Ia mengungkapkan, pihaknya juga memastikan tidak akan mengundang calon tertentu untuk menghadiri kegiatan Baznas, apalagi saat pemberian zakat. Karena hal tersebut menurutnya merupakan sebagai bentuk kampanye terselubung yang dapat merusak citra Baznas.
"Jika sudah penetapan pasangan calon oleh KPU, Baznas tidak boleh mengundang salah satu dari pasangan calon untuk hadir saat pemberian zakat. Karena hal ini bentuk keberpihakan politik," sambungnya.
Namun, imbuh Jamohor, selaku warga negara yang hak politiknya dijamin konstitusi, masing-masing individu pengurus Baznas punya hak memilih salah satu pasangan calon.
"Namun jangan membawa-bawa Baznas. Masing-masing pengurus tentu punya pilihan pribadi. Kita mesti menghargai hal tersebut," tandasnya.
Sementara itu, Is (25) salah seorang penerima zakat Baznas mengatakan, sejauh ini tidak ada menerima arahan politik tertentu saat menerima zakat.
Ia menyebut, seandainya diarahkan pun, tidak akan mengubah pilihan politiknya di Pilwako nanti.
"Sejauh ini tidak ada arahan. Jika mereka mengarahkan memilih salah satu calon, tidak ikhlas namanya.
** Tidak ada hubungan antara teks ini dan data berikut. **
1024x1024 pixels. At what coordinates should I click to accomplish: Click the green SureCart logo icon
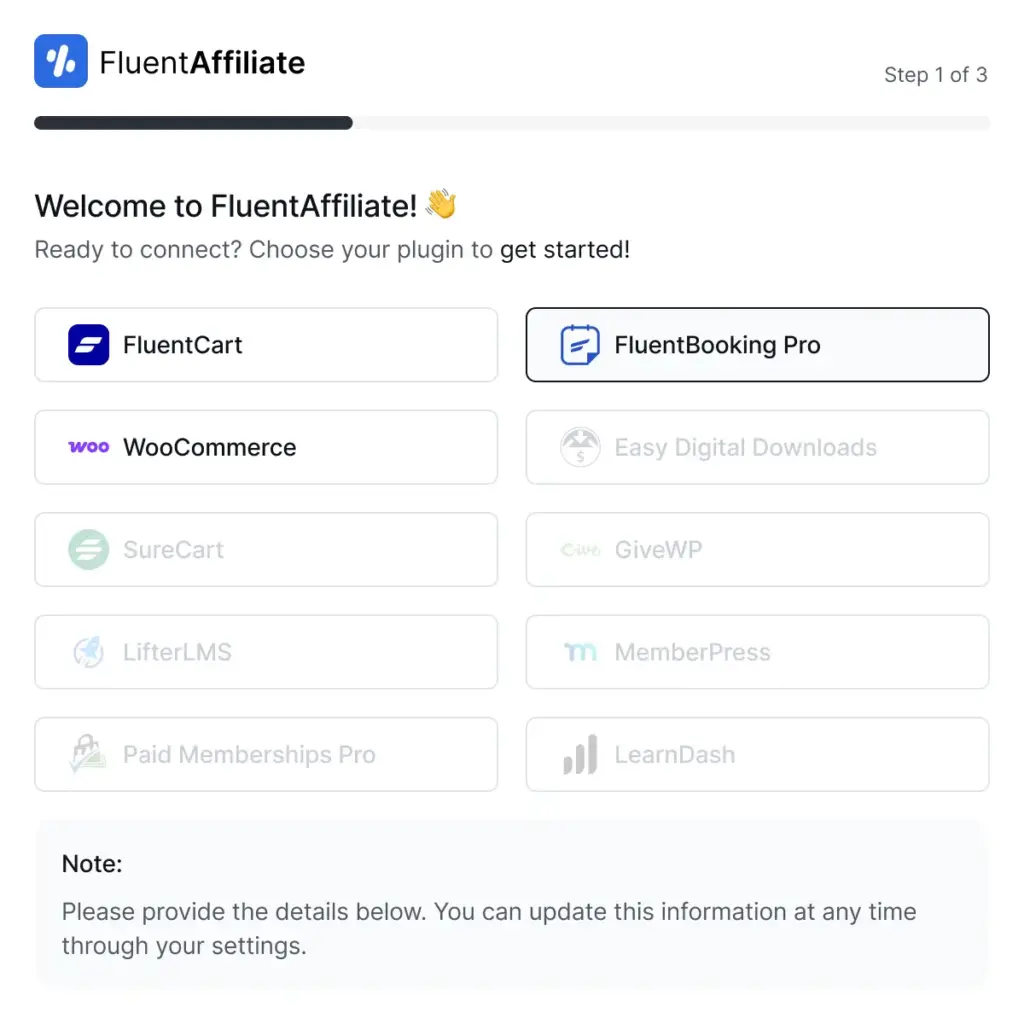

Itu sama saja dengan memperjualbelikan zakat, tentu dosanya besar ya," sebutnya.
Saat ini, kata Ismi, untuk pilihan politik, jangan dikira masyarakat mudah digiring dan diiming-imingi.
"Sekarang sudah zaman digital ya, kita bisa lihat track-record masing-masing paslon itu sebelum menentukan pilihan," pungkasnya. (OLP)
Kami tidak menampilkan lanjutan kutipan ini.